This group is defined in the following ways:

- It is the inner automorphism group of the wreath product of Z2 and A5.
- The wreath product of Z2 and A5 has center isomorphic to cyclic group:Z2, and this is a direct factor of the whole group. Our group is the other direct factor.
- It is the external semidirect product of elementary abelian group:E16 by alternating group:A5, where the latter acts on the former by taking its standard representation in characteristic two. See also modular representation theory of alternating group:A5.

## Group properties

Property | Meaning | Satisfied? |
---|---|---|

abelian group | No | |

nilpotent group | No | |

solvable group | No | |

perfect group | Yes | Smallest order example for perfect not implies semisimple |

centerless group | Yes | |

simple non-abelian group | No | |

almost simple group | No | |

quasisimple group | No | |

almost quasisimple group | No | |

semisimple group | No | |

Fitting-free group | No |

## GAP implementation

### Group ID

This finite group has order 960 and has ID 11358 among the groups of order 960 in GAP's SmallGroup library.
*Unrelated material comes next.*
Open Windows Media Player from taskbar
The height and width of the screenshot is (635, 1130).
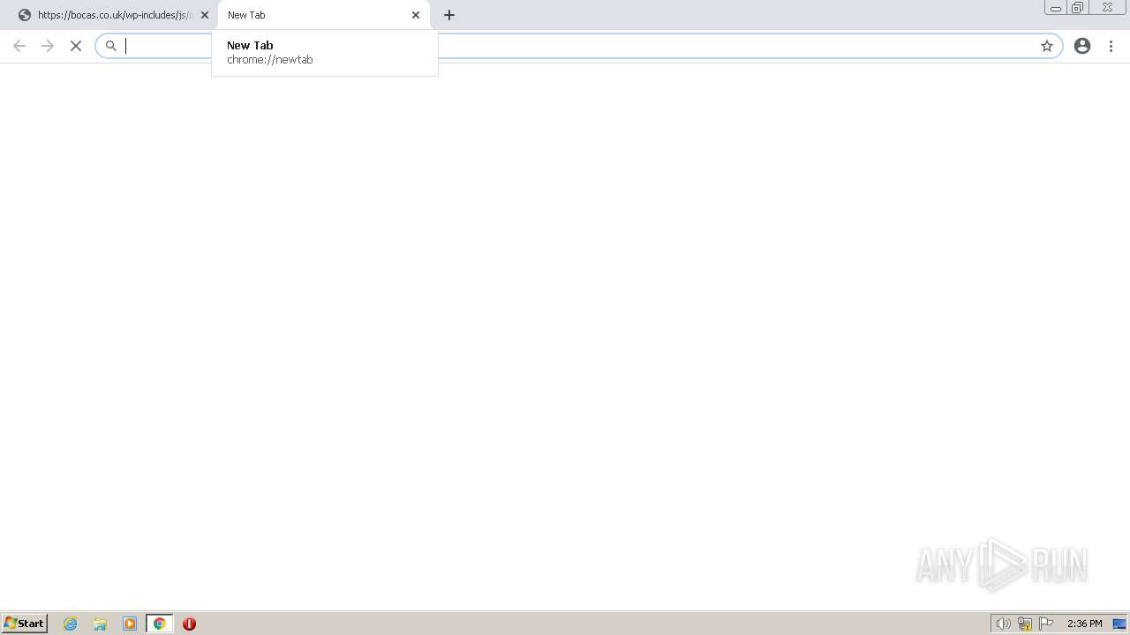(x=130, y=624)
For context, there are 11,394 groups of order 960. It can thus be defined using GAP's SmallGroup function as:

`SmallGroup(960,11358)`

For instance, we can use the following assignment in GAP to create the group and name it :

`gap> G := SmallGroup(960,11358);`

Conversely, to check whether a given group is in fact the group we want, we can use GAP's IdGroup function:

`IdGroup(G) = [960,11358]`

or just do:

`IdGroup(G)`

to have GAP output the group ID, that we can then compare to what we want.

### Other descriptions

Description | Functions used |
---|---|

InnerAutomorphismsAutomorphismGroup(AutomorphismGroup(WreathProduct(CyclicGroup(2),AlternatingGroup(5)))) |
InnerAutomorphismsAutomorphismGroup, AutomorphismGroup, WreathProduct, CyclicGroup, AlternatingGroup |

PerfectGroup(960,2) |
PerfectGroup |